Data entries:
- - - - -

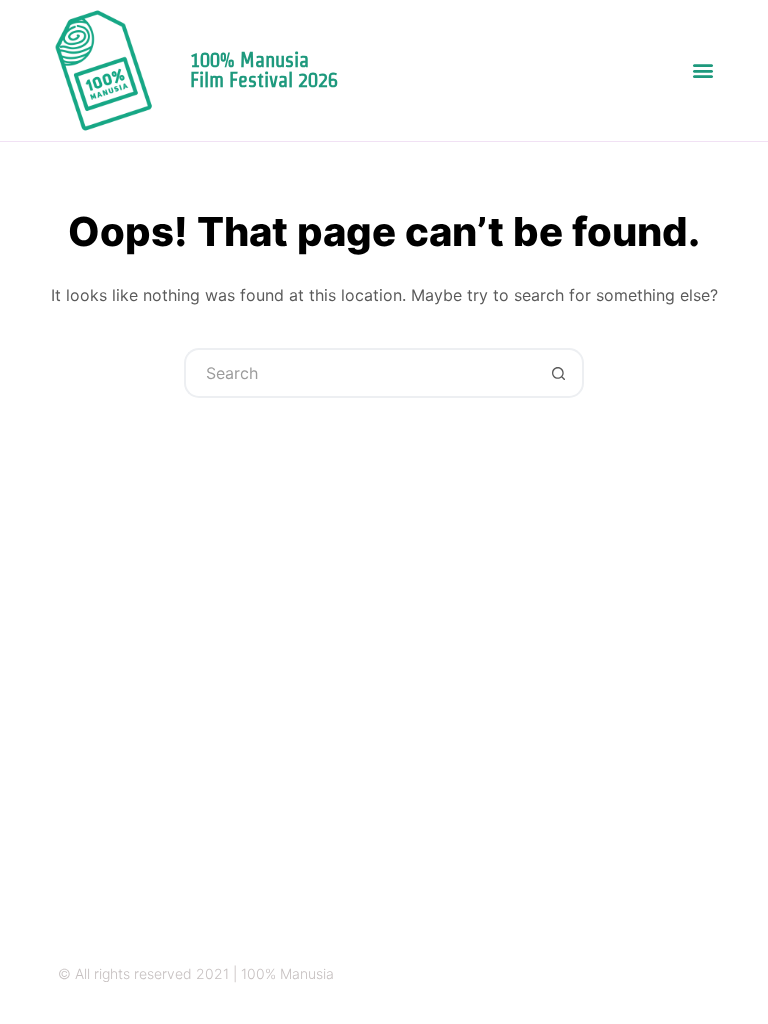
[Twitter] (624, 974)
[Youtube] (702, 974)
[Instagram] (585, 974)
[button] (703, 70)
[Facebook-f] (663, 974)
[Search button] (559, 373)
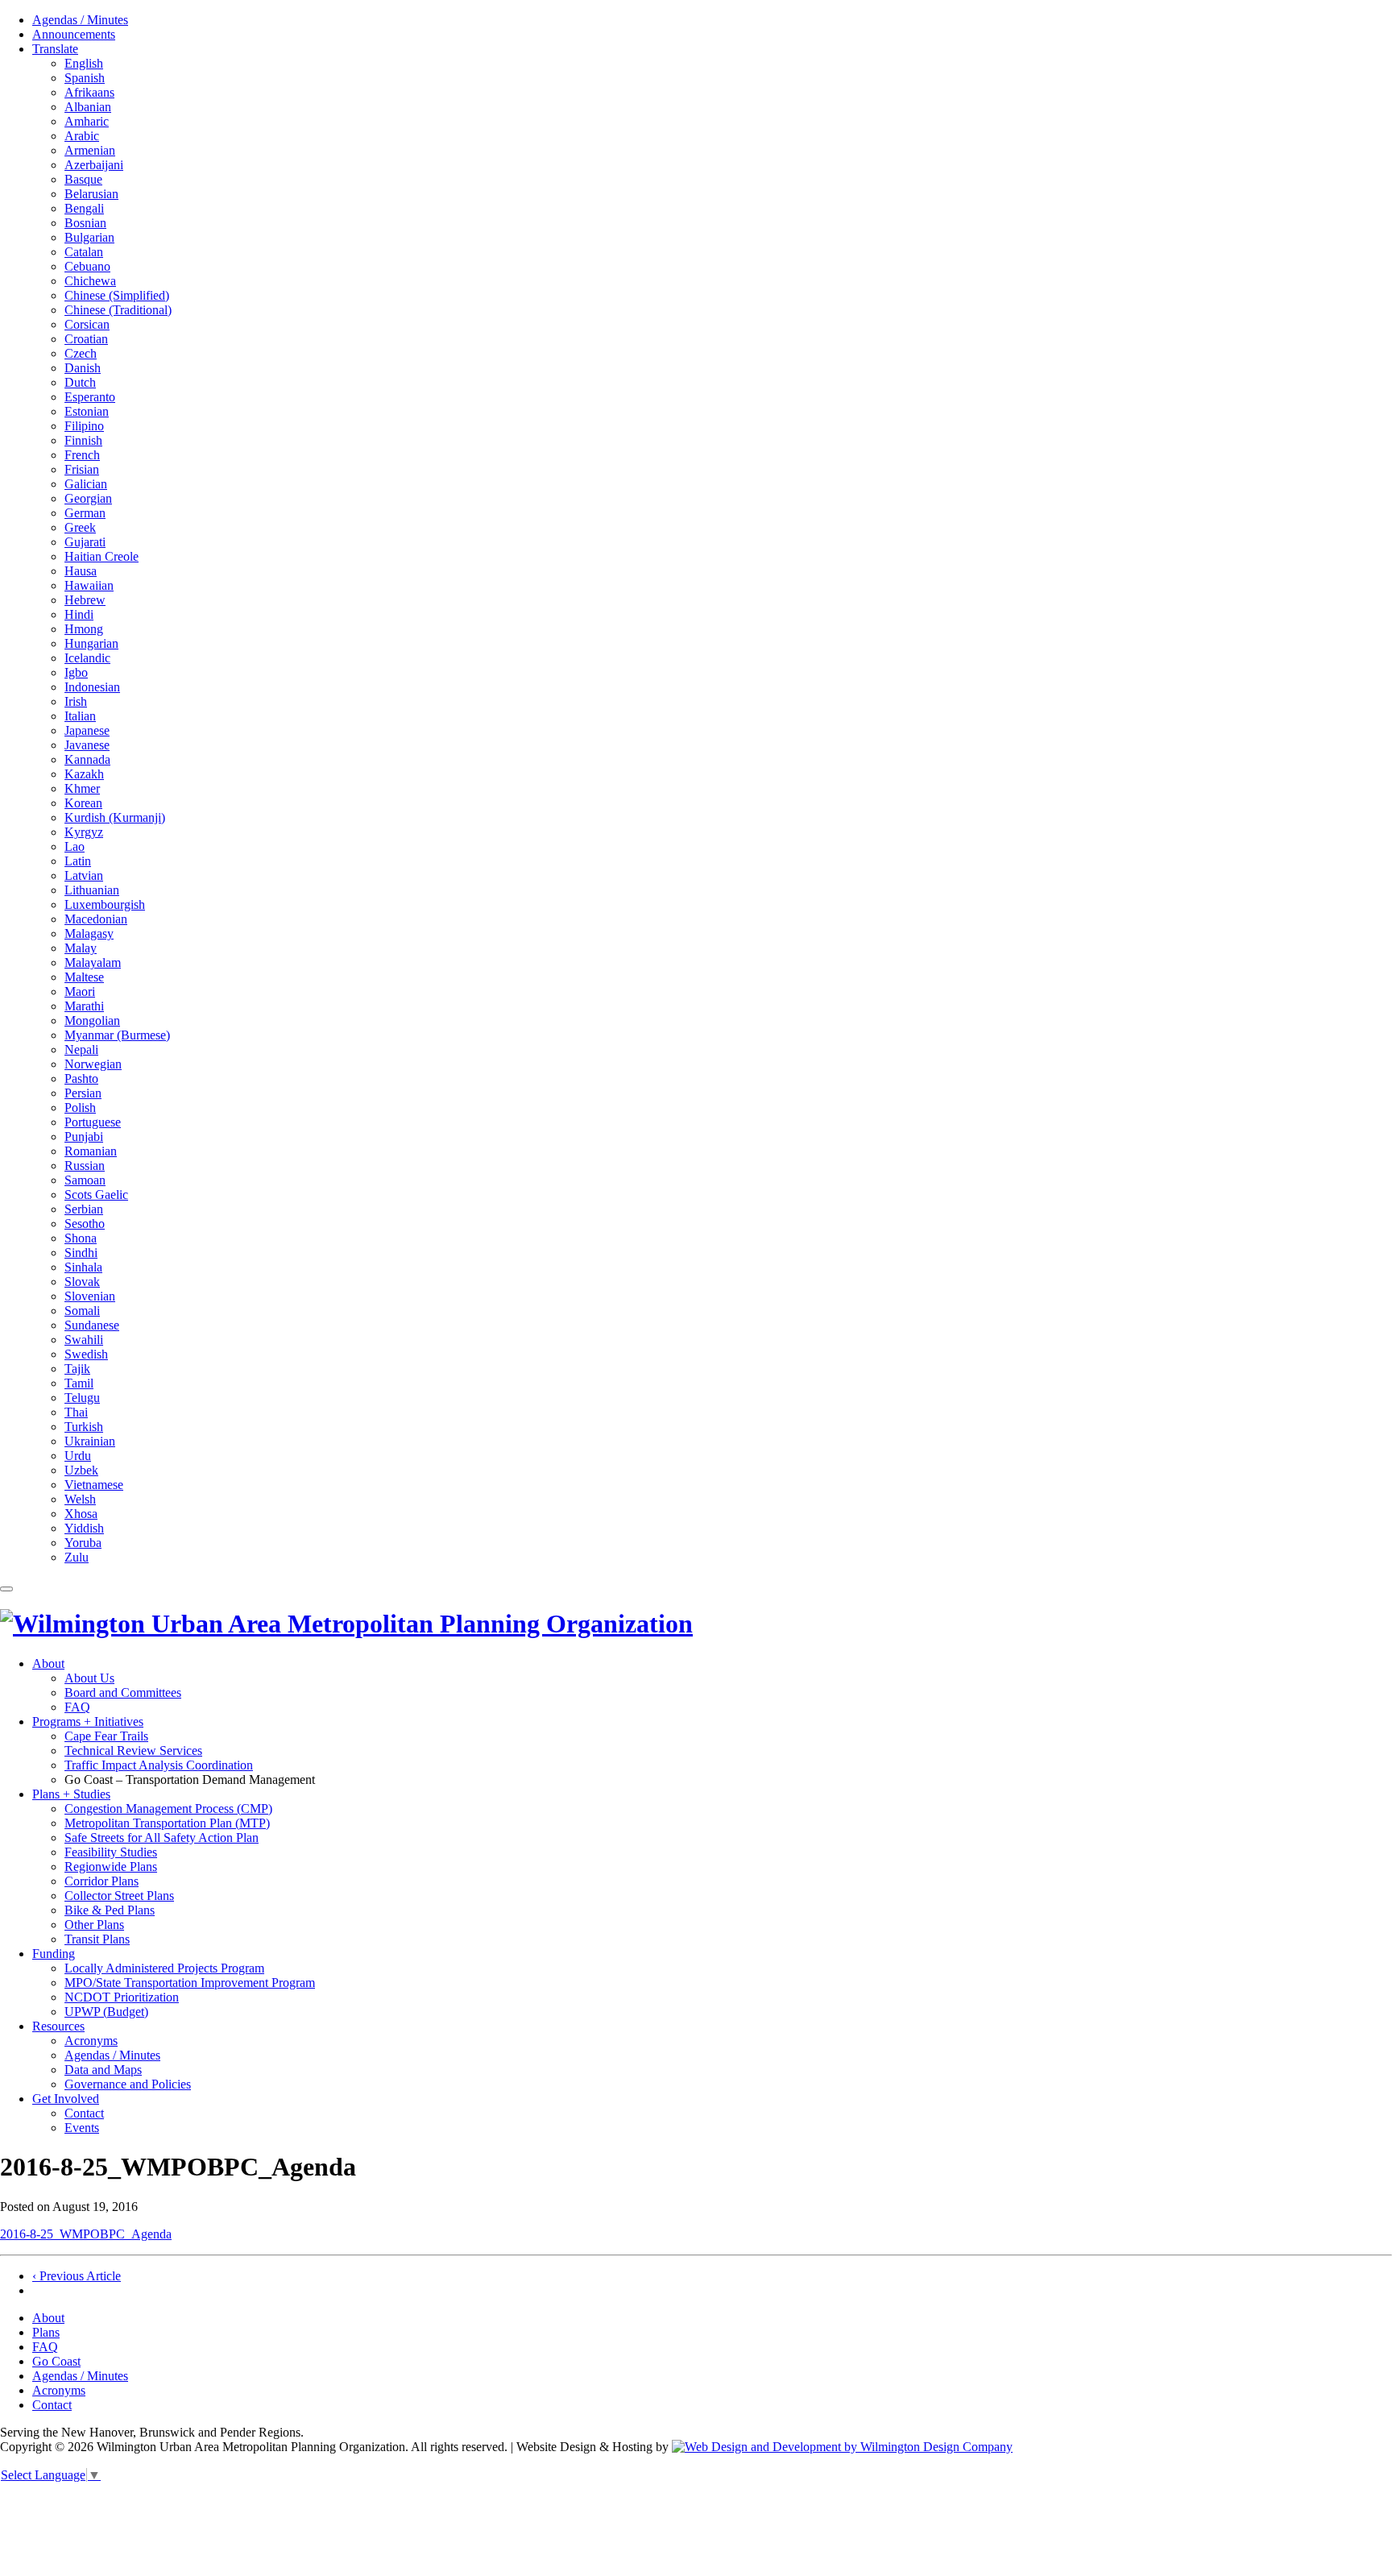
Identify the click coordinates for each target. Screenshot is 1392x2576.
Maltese (84, 977)
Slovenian (89, 1296)
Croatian (86, 339)
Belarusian (91, 194)
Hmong (83, 629)
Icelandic (87, 658)
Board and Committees (122, 1692)
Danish (82, 368)
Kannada (87, 759)
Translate (55, 49)
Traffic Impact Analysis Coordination (158, 1765)
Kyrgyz (83, 832)
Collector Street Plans (119, 1895)
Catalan (83, 252)
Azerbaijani (93, 165)
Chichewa (90, 281)
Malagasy (89, 933)
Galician (85, 484)
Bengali (84, 208)
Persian (83, 1093)
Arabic (81, 136)
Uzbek (81, 1470)
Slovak (82, 1281)
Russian (84, 1165)
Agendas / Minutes (80, 20)
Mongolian (92, 1020)
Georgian (88, 498)
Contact (84, 2113)
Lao (74, 846)
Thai (76, 1412)
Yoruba (83, 1542)
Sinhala (83, 1267)
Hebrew (85, 600)
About (48, 1663)
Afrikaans (89, 92)
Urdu (77, 1455)
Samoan (85, 1180)
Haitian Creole (101, 556)
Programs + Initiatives (87, 1721)
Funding (53, 1953)
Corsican (87, 324)
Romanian (90, 1151)
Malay (80, 948)
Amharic (86, 121)
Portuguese (92, 1122)
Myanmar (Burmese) (117, 1035)
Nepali (81, 1049)
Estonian (86, 411)
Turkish (83, 1426)
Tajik (77, 1368)
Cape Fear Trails (106, 1736)
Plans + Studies (71, 1794)
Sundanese (91, 1325)
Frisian (81, 469)
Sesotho (84, 1223)
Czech (80, 353)
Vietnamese (93, 1484)
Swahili (83, 1339)
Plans (46, 2332)
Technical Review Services (133, 1750)
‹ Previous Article (76, 2276)
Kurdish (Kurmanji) (114, 817)
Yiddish (84, 1528)
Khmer (82, 788)
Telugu (82, 1397)
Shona (80, 1238)
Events (81, 2127)
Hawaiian (89, 585)
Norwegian (93, 1064)
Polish (80, 1107)
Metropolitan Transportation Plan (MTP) (167, 1823)
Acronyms (91, 2040)
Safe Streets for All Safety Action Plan (161, 1837)
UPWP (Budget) (106, 2011)
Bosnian (85, 223)
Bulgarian (89, 237)
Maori (79, 991)
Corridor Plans (101, 1881)
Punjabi (83, 1136)
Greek (80, 527)
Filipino (84, 426)
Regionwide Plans (110, 1866)
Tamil (78, 1383)
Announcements (73, 34)
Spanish (84, 78)
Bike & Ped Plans (109, 1910)
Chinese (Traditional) (118, 310)
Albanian (87, 107)
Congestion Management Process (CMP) (168, 1808)
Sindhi (80, 1252)
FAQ (77, 1707)
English (83, 63)
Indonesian (92, 687)
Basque (83, 179)
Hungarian (91, 643)
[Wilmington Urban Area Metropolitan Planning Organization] (346, 1623)
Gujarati (85, 542)
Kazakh (84, 774)
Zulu (76, 1557)
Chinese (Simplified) (116, 295)
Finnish (83, 440)
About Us (89, 1678)
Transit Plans (97, 1939)
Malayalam (92, 962)
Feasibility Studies (110, 1852)
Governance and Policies (127, 2084)
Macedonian (95, 919)
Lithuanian (91, 890)
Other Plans (94, 1924)
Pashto (81, 1078)
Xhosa (80, 1513)
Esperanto (89, 397)
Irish (75, 701)
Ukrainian (89, 1441)
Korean (83, 803)
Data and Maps (103, 2069)
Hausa (80, 571)
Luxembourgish (104, 904)
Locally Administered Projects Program (164, 1968)
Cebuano (87, 266)
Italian (80, 716)
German (85, 513)
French (82, 455)
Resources (58, 2026)
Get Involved (65, 2098)
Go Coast (56, 2361)
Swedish (86, 1354)
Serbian (83, 1209)
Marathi (84, 1006)
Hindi (78, 614)
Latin (77, 861)
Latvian (83, 875)
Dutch (80, 382)
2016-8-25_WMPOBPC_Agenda (86, 2234)
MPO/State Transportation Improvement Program (189, 1982)
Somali (82, 1310)
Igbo (76, 672)
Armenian (89, 150)
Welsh (80, 1499)
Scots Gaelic (96, 1194)
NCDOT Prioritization (121, 1997)
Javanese (87, 745)
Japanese (87, 730)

- - - - -

The records above should be written out in full and unchanged, except that pictures are dropped.

• _Response to this task_
[Twitter] (624, 974)
[Youtube] (702, 974)
[Instagram] (585, 974)
[button] (703, 70)
[Facebook-f] (663, 974)
[Search button] (559, 373)
Identify the click coordinates for each target. Screenshot is 1392x2576.
Maltese (84, 977)
Slovenian (89, 1296)
Croatian (86, 339)
Belarusian (91, 194)
Hmong (83, 629)
Icelandic (87, 658)
Board and Committees (122, 1692)
Danish (82, 368)
Kannada (87, 759)
Translate (55, 49)
Traffic Impact Analysis Coordination (158, 1765)
Kyrgyz (83, 832)
Collector Street Plans (119, 1895)
Catalan (83, 252)
Azerbaijani (93, 165)
Chichewa (90, 281)
Malagasy (89, 933)
Galician (85, 484)
Bengali (84, 208)
Persian (83, 1093)
Arabic (81, 136)
Uzbek (81, 1470)
Slovak (82, 1281)
Russian (84, 1165)
Agendas / Minutes (80, 20)
Mongolian (92, 1020)
Georgian (88, 498)
Contact (84, 2113)
Lao (74, 846)
Thai (76, 1412)
Yoruba (83, 1542)
Sinhala (83, 1267)
Hebrew (85, 600)
About (48, 1663)
Afrikaans (89, 92)
Urdu (77, 1455)
Samoan (85, 1180)
Haitian Creole (101, 556)
Programs + Initiatives (87, 1721)
Funding (53, 1953)
Corsican (87, 324)
Romanian (90, 1151)
Malay (80, 948)
Amharic (86, 121)
Portuguese (92, 1122)
Myanmar (Burmese) (117, 1035)
Nepali (81, 1049)
Estonian (86, 411)
Turkish (83, 1426)
Tajik (77, 1368)
Cape Fear Trails (106, 1736)
Plans + Studies (71, 1794)
Sundanese (91, 1325)
Frisian (81, 469)
Sesotho (84, 1223)
Czech (80, 353)
Vietnamese (93, 1484)
Swahili (83, 1339)
Plans (46, 2332)
Technical Review Services (133, 1750)
‹ Previous Article (76, 2276)
Kurdish (Kurmanji) (114, 817)
Yiddish (84, 1528)
Khmer (82, 788)
Telugu (82, 1397)
Shona (80, 1238)
Events (81, 2127)
Hawaiian (89, 585)
Norwegian (93, 1064)
Polish (80, 1107)
Metropolitan Transportation Plan (MTP) (167, 1823)
Acronyms (91, 2040)
Safe Streets for All Safety Action Plan (161, 1837)
UPWP (Budget) (106, 2011)
Bosnian (85, 223)
Bulgarian (89, 237)
Maori (79, 991)
Corridor Plans (101, 1881)
Punjabi (83, 1136)
Greek (80, 527)
Filipino (84, 426)
Regionwide Plans (110, 1866)
Tamil (78, 1383)
Announcements (73, 34)
Spanish (84, 78)
Bike & Ped Plans (109, 1910)
Chinese (Traditional) (118, 310)
Albanian (87, 107)
Congestion Management Process (CMP) (168, 1808)
Sindhi (80, 1252)
FAQ (77, 1707)
English (83, 63)
Indonesian (92, 687)
Basque (83, 179)
Hungarian (91, 643)
[Wilmington Urban Area Metropolitan Planning Organization] (346, 1623)
Gujarati (85, 542)
Kazakh (84, 774)
Zulu (76, 1557)
Chinese (Simplified) (116, 295)
Finnish (83, 440)
About Us (89, 1678)
Transit Plans (97, 1939)
Malayalam (92, 962)
Feasibility Studies (110, 1852)
Governance and Policies (127, 2084)
Macedonian (95, 919)
Lithuanian (91, 890)
Other Plans (94, 1924)
Pashto (81, 1078)
Xhosa (80, 1513)
Esperanto (89, 397)
Irish (75, 701)
Ukrainian (89, 1441)
Korean (83, 803)
Data and Maps (103, 2069)
Hausa (80, 571)
Luxembourgish (104, 904)
Locally Administered Projects Program (164, 1968)
Cebuano (87, 266)
Italian (80, 716)
German (85, 513)
French (82, 455)
Resources (58, 2026)
Get Involved (65, 2098)
Go Coast (56, 2361)
Swedish (86, 1354)
Serbian (83, 1209)
Marathi (84, 1006)
Hindi (78, 614)
Latin (77, 861)
Latvian (83, 875)
Dutch (80, 382)
2016-8-25_WMPOBPC_Agenda (86, 2234)
MPO/State Transportation Improvement Program (189, 1982)
Somali (82, 1310)
Igbo (76, 672)
Armenian (89, 150)
Welsh (80, 1499)
Scots Gaelic (96, 1194)
NCDOT Prioritization (121, 1997)
Javanese (87, 745)
Japanese (87, 730)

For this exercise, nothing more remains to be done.